- [Problem description] Some lines in the entries contain the word "computer". Copy all of them.

- [Stored data]

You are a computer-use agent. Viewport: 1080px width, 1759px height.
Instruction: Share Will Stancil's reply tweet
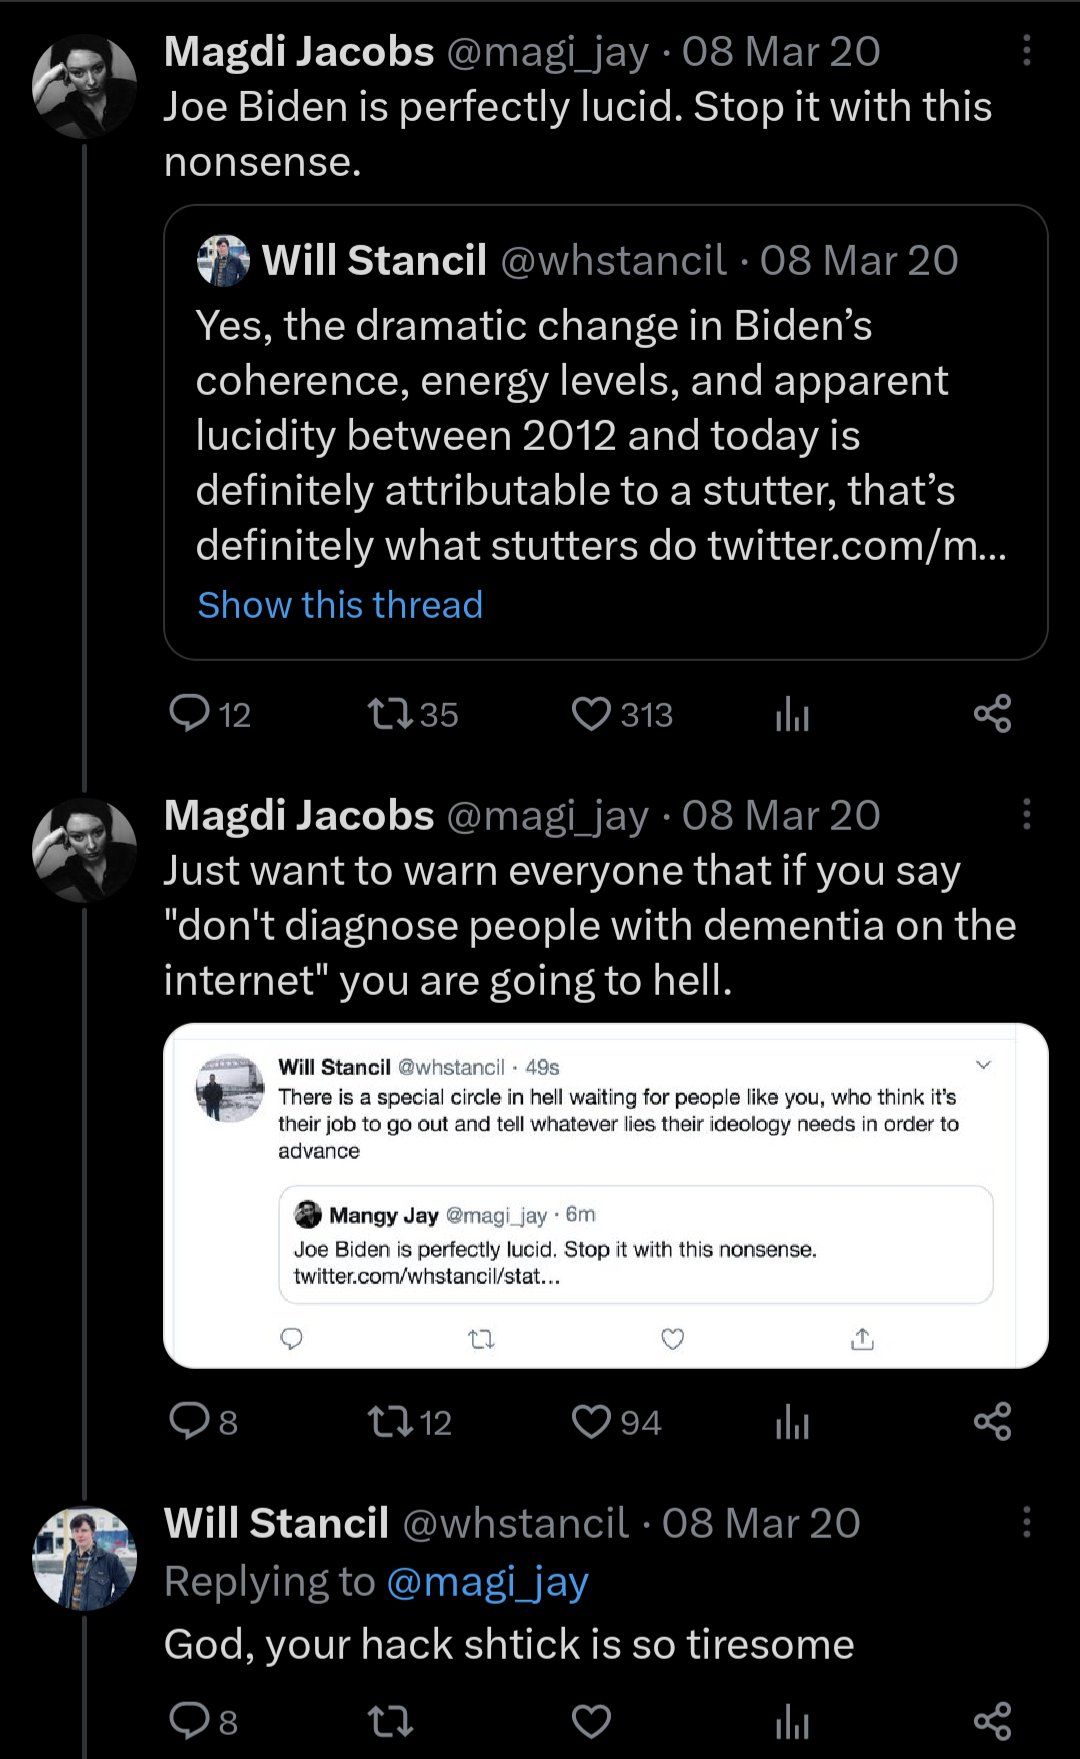992,1721
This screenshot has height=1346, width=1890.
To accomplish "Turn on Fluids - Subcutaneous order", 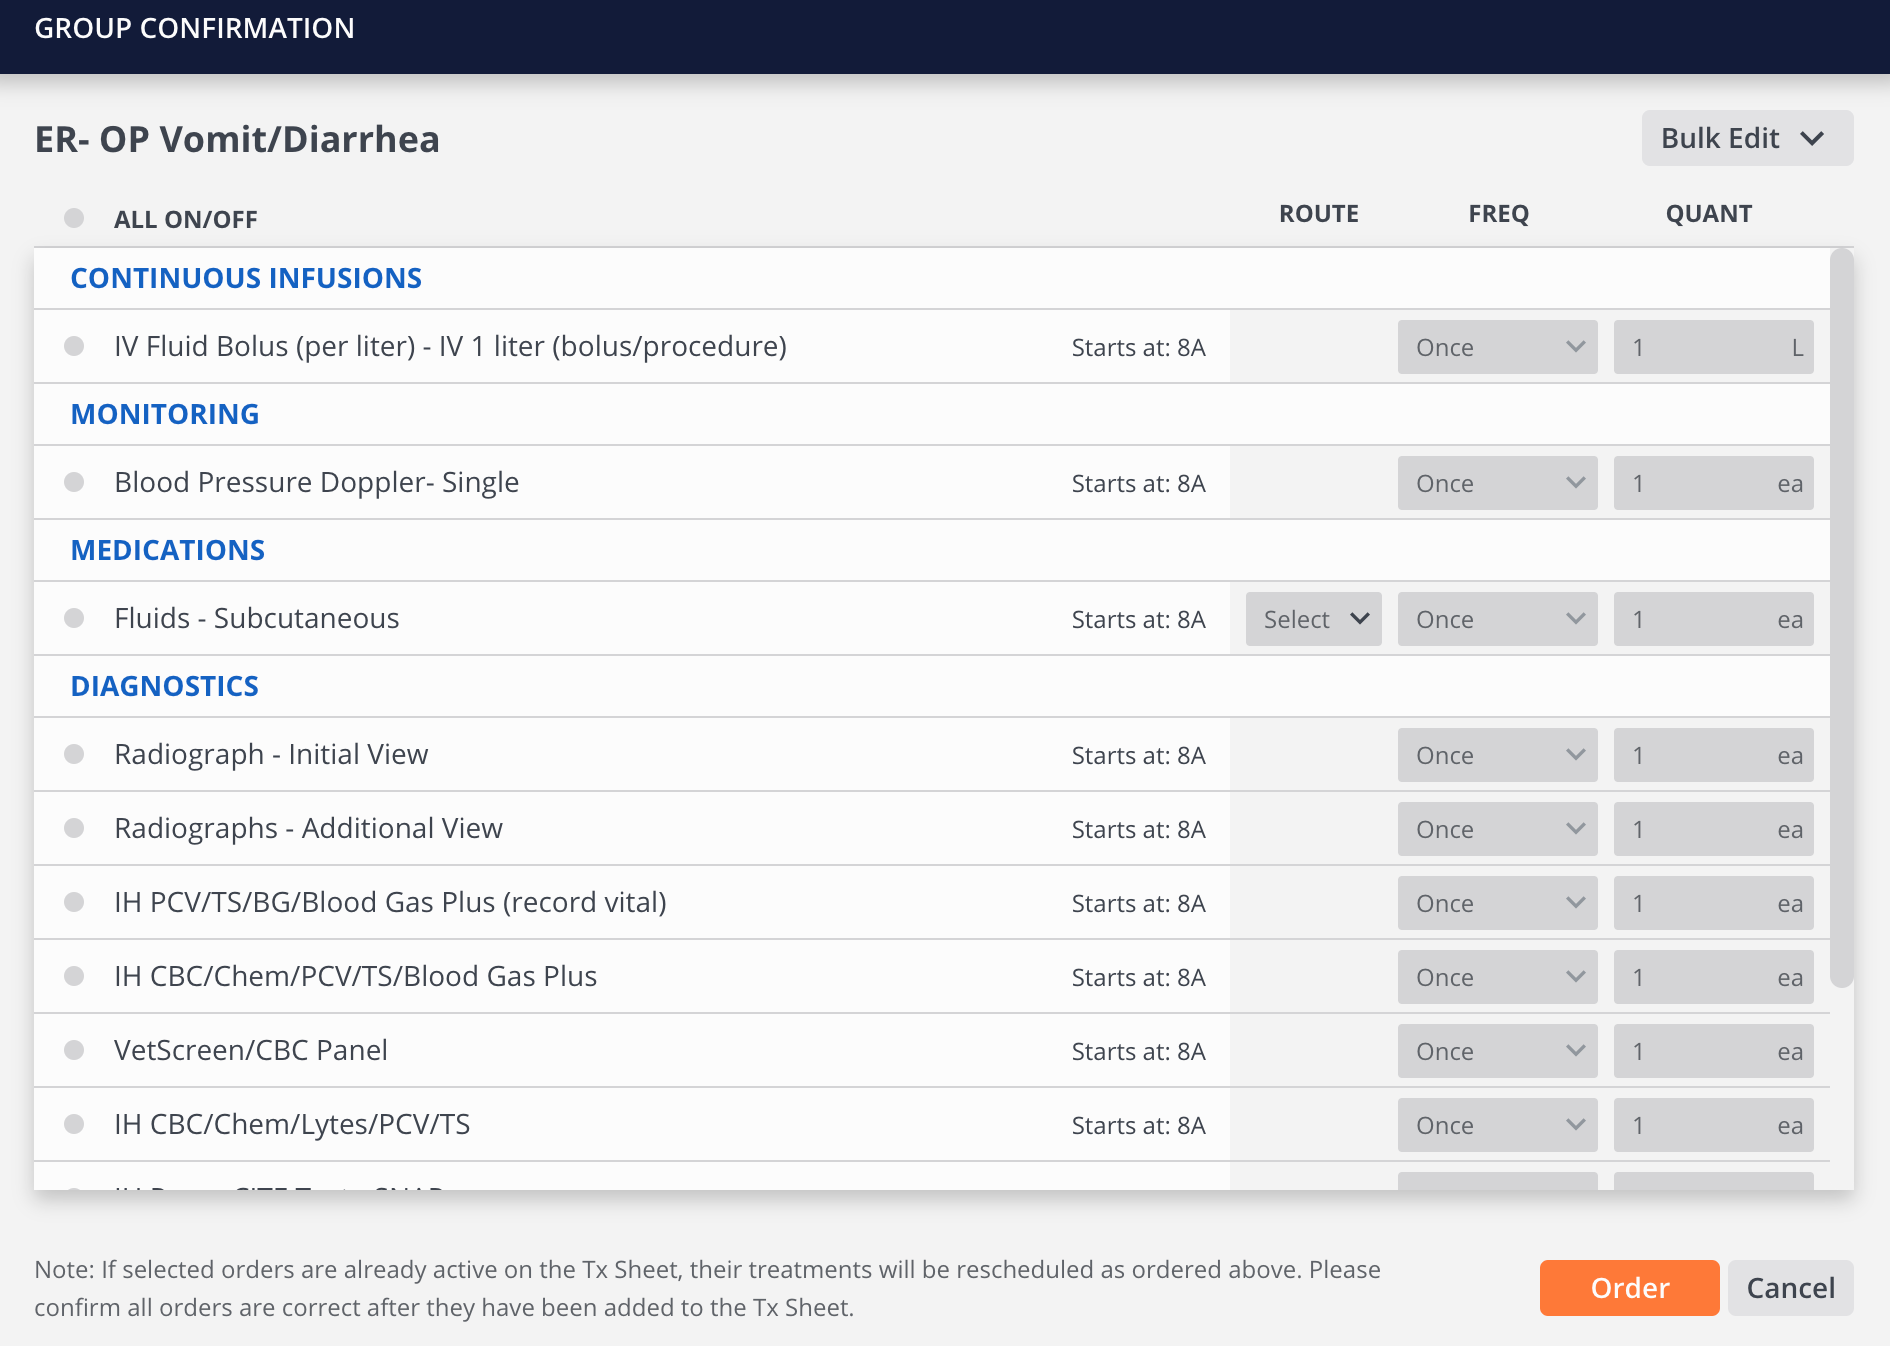I will click(74, 618).
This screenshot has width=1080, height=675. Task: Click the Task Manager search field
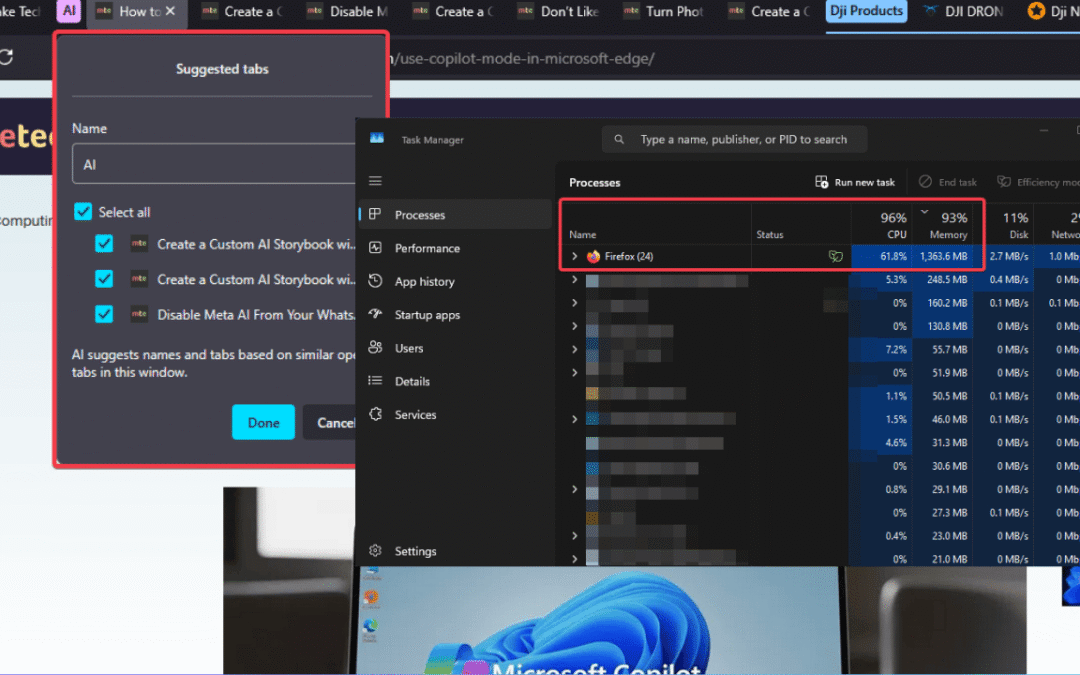[x=735, y=139]
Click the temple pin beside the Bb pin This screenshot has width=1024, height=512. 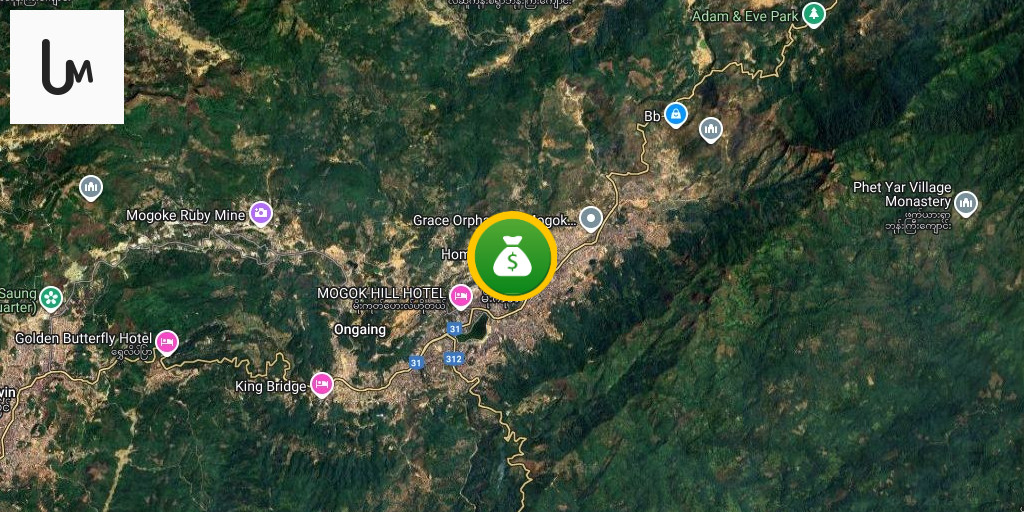[x=711, y=129]
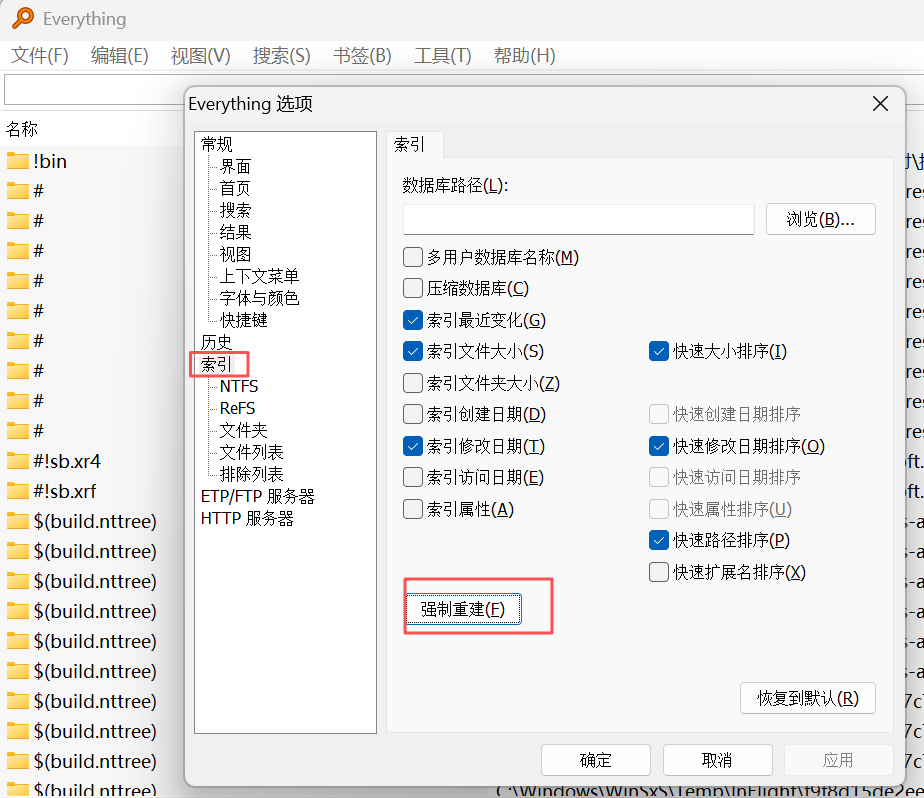Enable 索引访问日期 option
This screenshot has height=798, width=924.
[x=413, y=477]
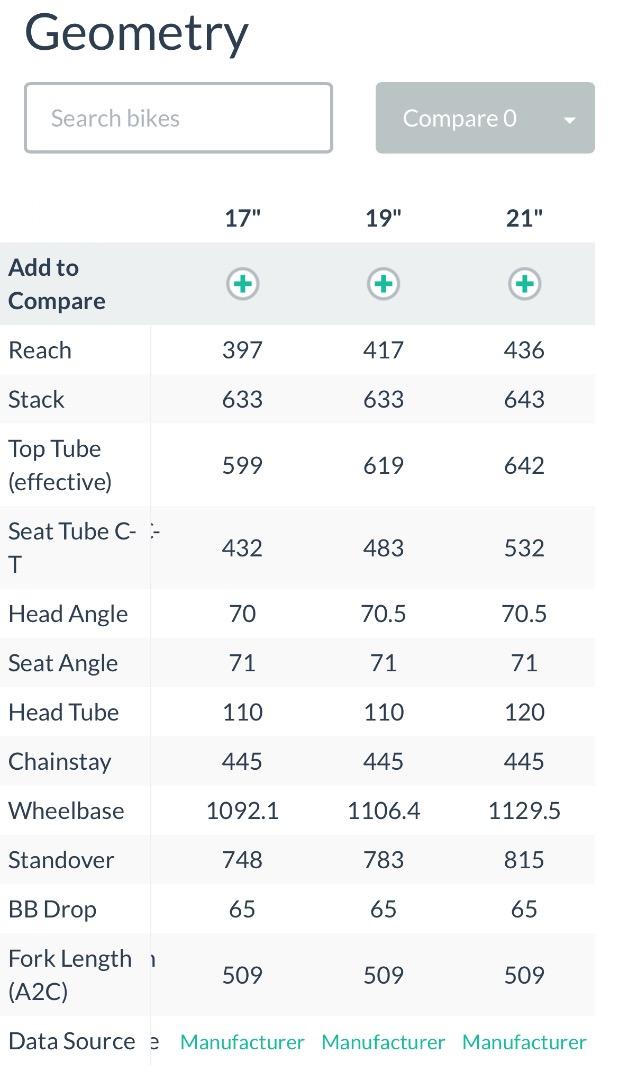Select the 19" size column header
This screenshot has width=619, height=1080.
tap(384, 218)
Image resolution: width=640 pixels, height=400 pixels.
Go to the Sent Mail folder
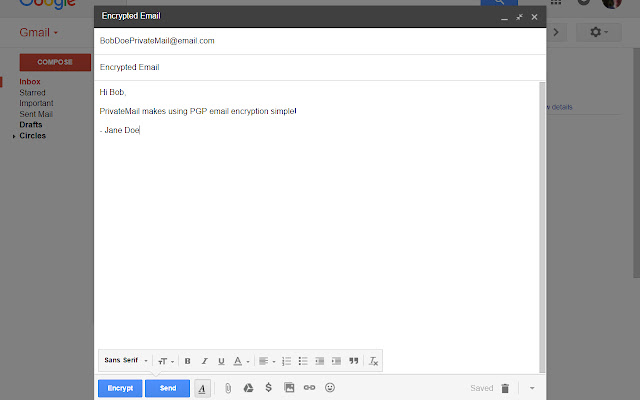tap(36, 114)
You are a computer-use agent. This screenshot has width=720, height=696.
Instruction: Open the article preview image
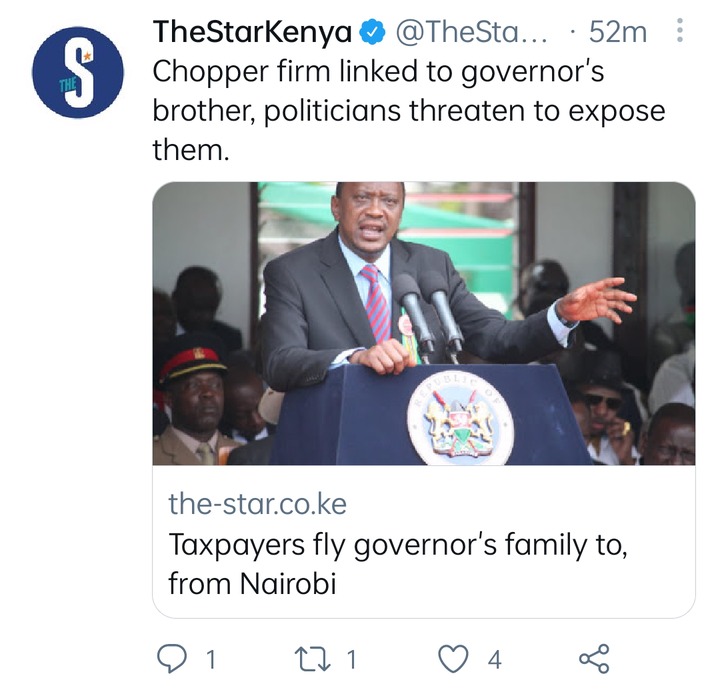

- [Exercise response]
You are a computer-use agent. Viewport: 1080px width, 1759px height.
You are a computer-use agent. This screenshot has width=720, height=696.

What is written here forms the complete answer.